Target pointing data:

──────────

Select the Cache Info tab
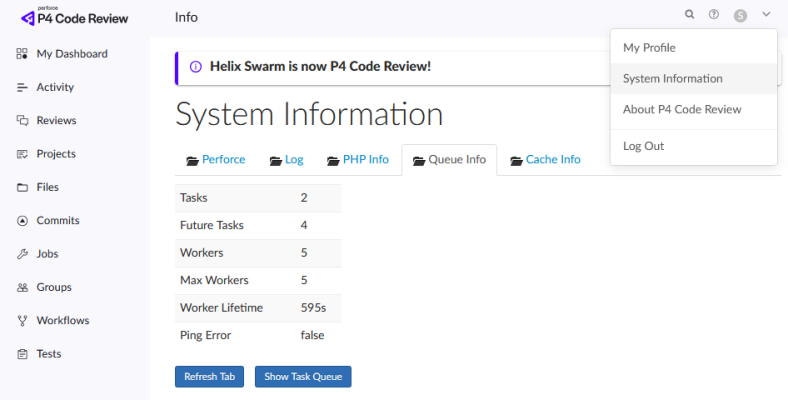The image size is (788, 400). (545, 159)
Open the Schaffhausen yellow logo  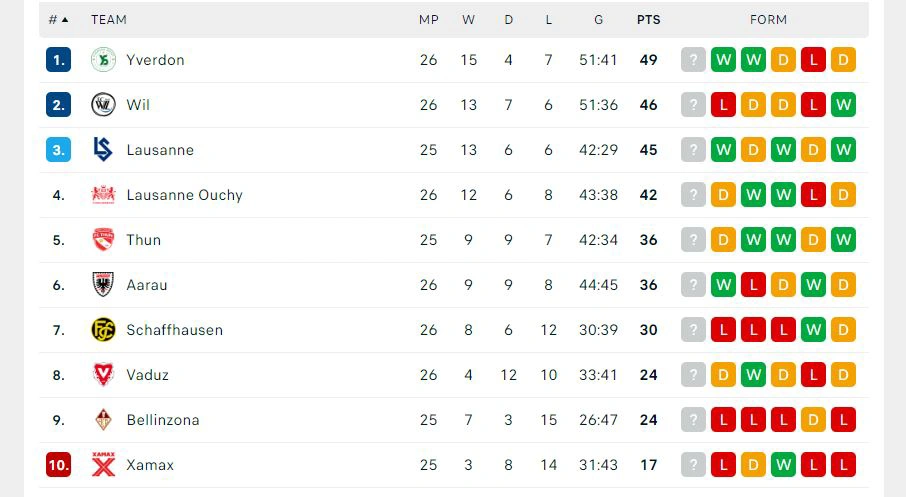pyautogui.click(x=103, y=330)
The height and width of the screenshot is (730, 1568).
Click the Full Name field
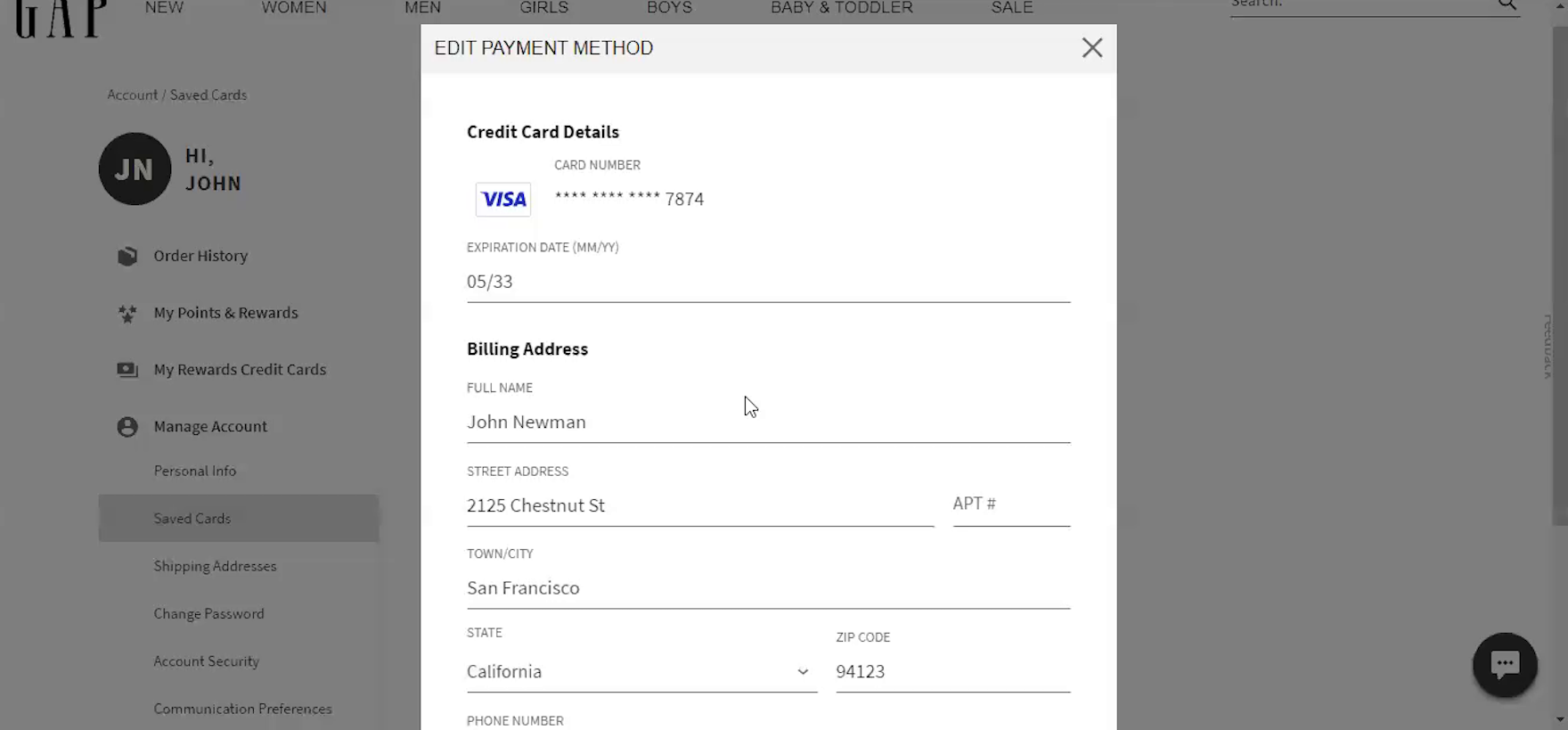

──────────

> _DIRECTIONS_: Please set down the lines from the one containing "The height and" through the end of the lines, word for word, leaving out the pictures.

> _RESULT OF THIS TASK_:
The height and width of the screenshot is (730, 1568).
Click the Full Name field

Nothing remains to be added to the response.